English: They sued for the money that had been made on their backs, period. That’s why that’s so significant in terms of how it established a kind of economic base for them being able to start for what they have been deprived of, in terms of their own resources. And now they were able to start, in terms of really building resources. That really became the basis of Black capitalism.
Douglas: You were a contemporary of Martin Luther King, Jr. I think you’re a few years younger than he was, but you consider him a mentor — joining the church and joining the civil rights movement.
English: His family and my family were very close. My mother used to talk to Mama King into the wee hours in the morning, because they just had that kind of connection. And I have pictures of him when he was a kid. One of the pictures that I have is him sticking his head out of a car window. And my mother put on that picture, “just hanging out,” because he was actually hanging out of the window of that car. So our families had gone back for a while. He licensed me into the ministry, and I served as his assistant until his death. And I gave the prayer at his funeral.
So there were opportunities, as I think about them now, being with him, every once in a while alone, and I got so excited that I would forget about what I wanted to say. And now so many questions, I wish I had asked about that. That was the relationship that we had, primarily by way of our family connections.
In 1962, when they started boycotting in Atlanta, a friend of mine did a sit-in, because we weren’t really allowed to get into the movement because of our age and that kind of thing. Later on, there were some other things that we were able to participate in more actively.
Seeing how he grew and how he took on the kind of issues that really, I believe, caused his death. I don’t think he was killed because he was a civil rights leader. I think because he had called out the three evils of American society.
Douglas: What are those?
English: Those were the issues of racism, militarism and economic injustice. And that’s how he started the Poor People’s Campaign. That was going to be a march on Washington, to really address those three issues. Those were the three evils that he had identified, and I believe that you hardly ever hear that on the celebration of King Day, because they are still with us.
Douglas: When he was shot, he was actually working on a sanitation workers strike, right?
English: Oh, yeah, in Memphis. He was shot when he had just spoken the night before.
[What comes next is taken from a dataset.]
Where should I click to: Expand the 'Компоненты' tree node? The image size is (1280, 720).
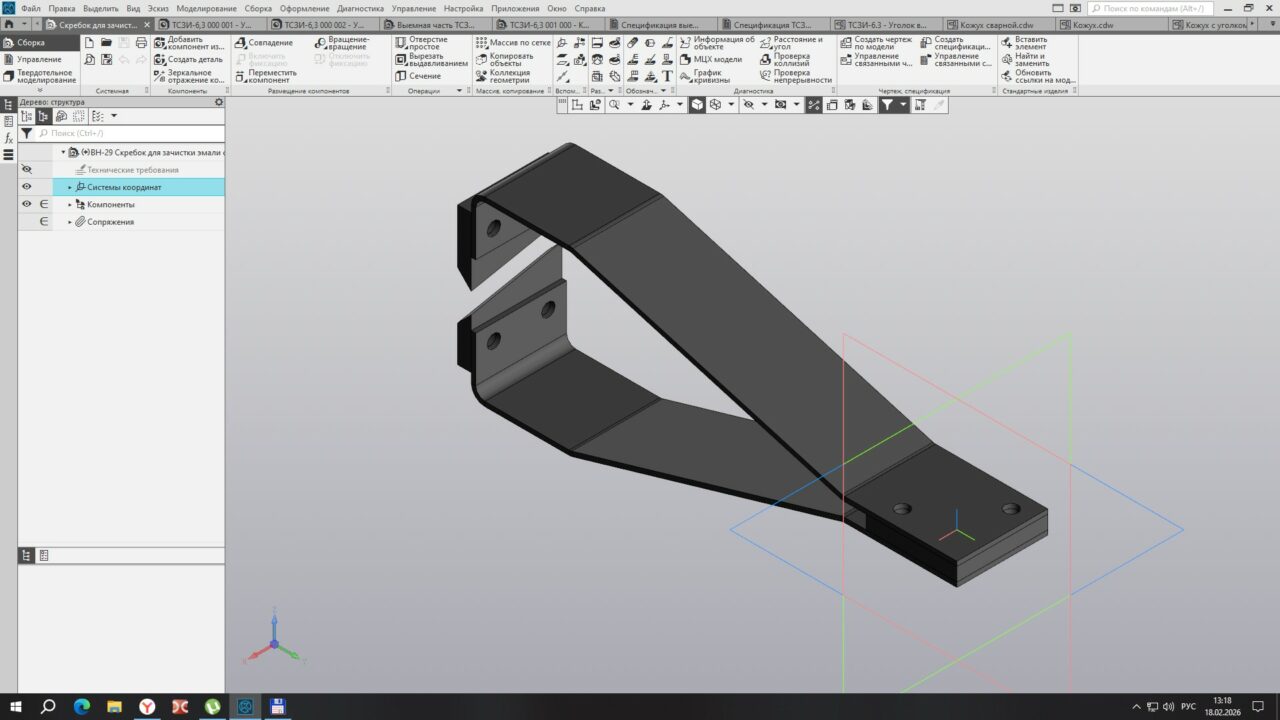(70, 205)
That speech almost makes you think he anticipated his death, in terms of how he ended it. “I may not get there with you. But we as a people will get to the promised land. ‘My eyes have seen the glory of the coming of the Lord.’” It was almost like he had some anticipation of his death. And when it happened, when the assassination happened the next day on April 4, it really almost, [was] comforting for me and a lot of people that he anticipated. It’s kind of a marvelous way to make a last speech, a marvelous, majestic moment in terms of use and that anticipation to make that proclamation.
Douglas: I think I remember you telling me that you had actually expressed to Dr. King that you wanted to join the movement, right before he was killed. But realistically, you grew up in this, or you’ve lived this for 60 years, since King started the marches.
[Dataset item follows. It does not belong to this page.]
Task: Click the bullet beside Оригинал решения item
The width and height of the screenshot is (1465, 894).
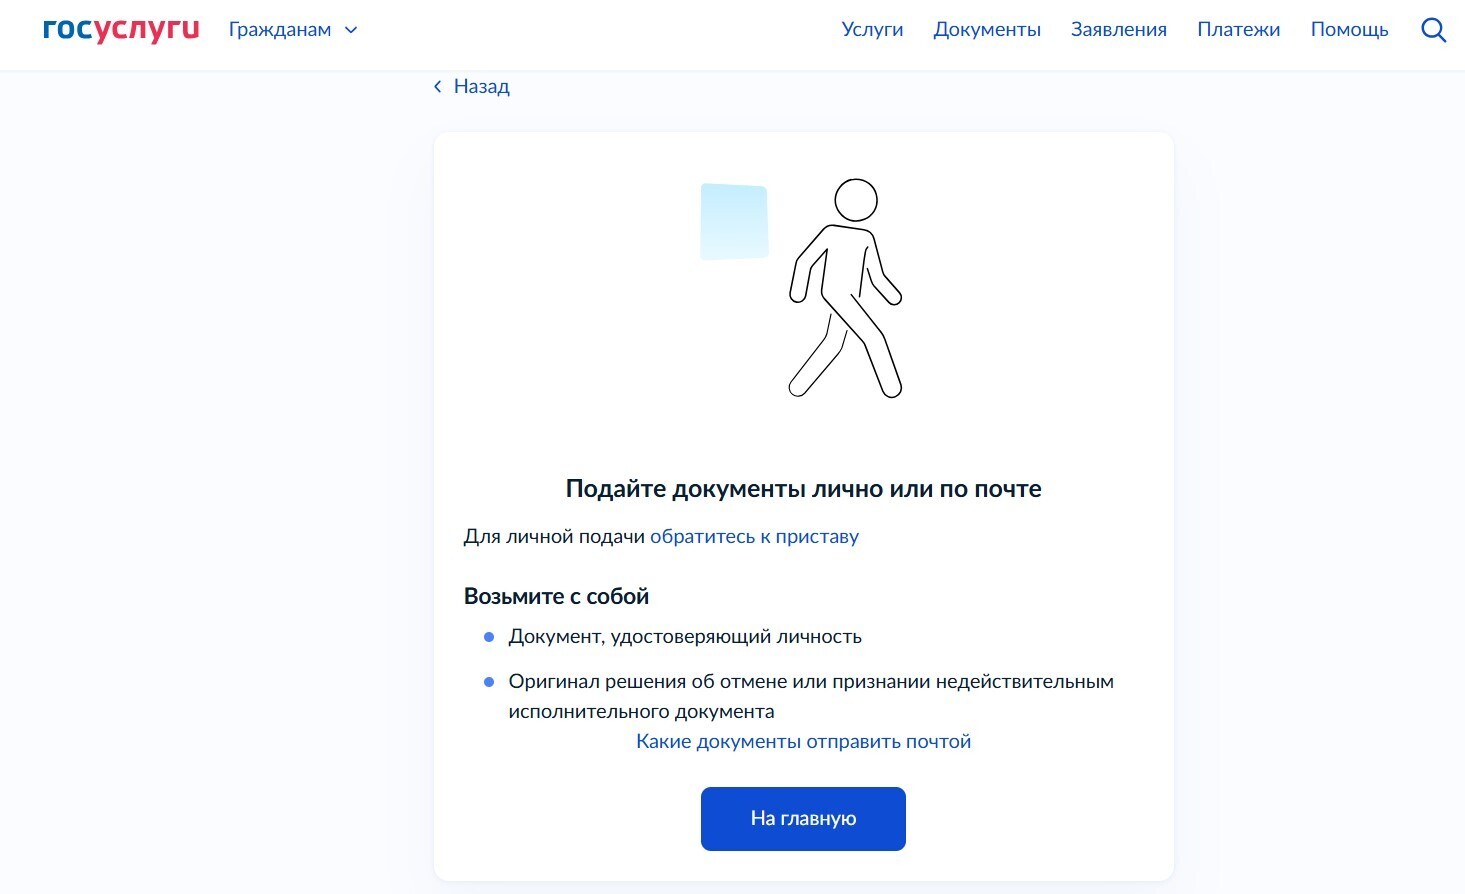Action: (489, 681)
English: That’s why it’s been so interesting to watch the panorama of the progress, as well as the retrogression, as we had talked about earlier, in terms of how we now really see the need for the healing, because we now see the depth of the disease, the depth of the deprivation, depth of the separation and it has all kinds of morbid motives, in terms of what has sanction, what many of us thought we would not see.
But at the same time, because of the rise of the Proud Boys, and the visualization of it, because it’s caught on camera — the exposure has really brought it into the eyes, minds and spirits of those of us that view it. But it also brings to light, the depth of the disease, and you can’t deal with it, you can’t find a cure until you deal with the depth of the disease.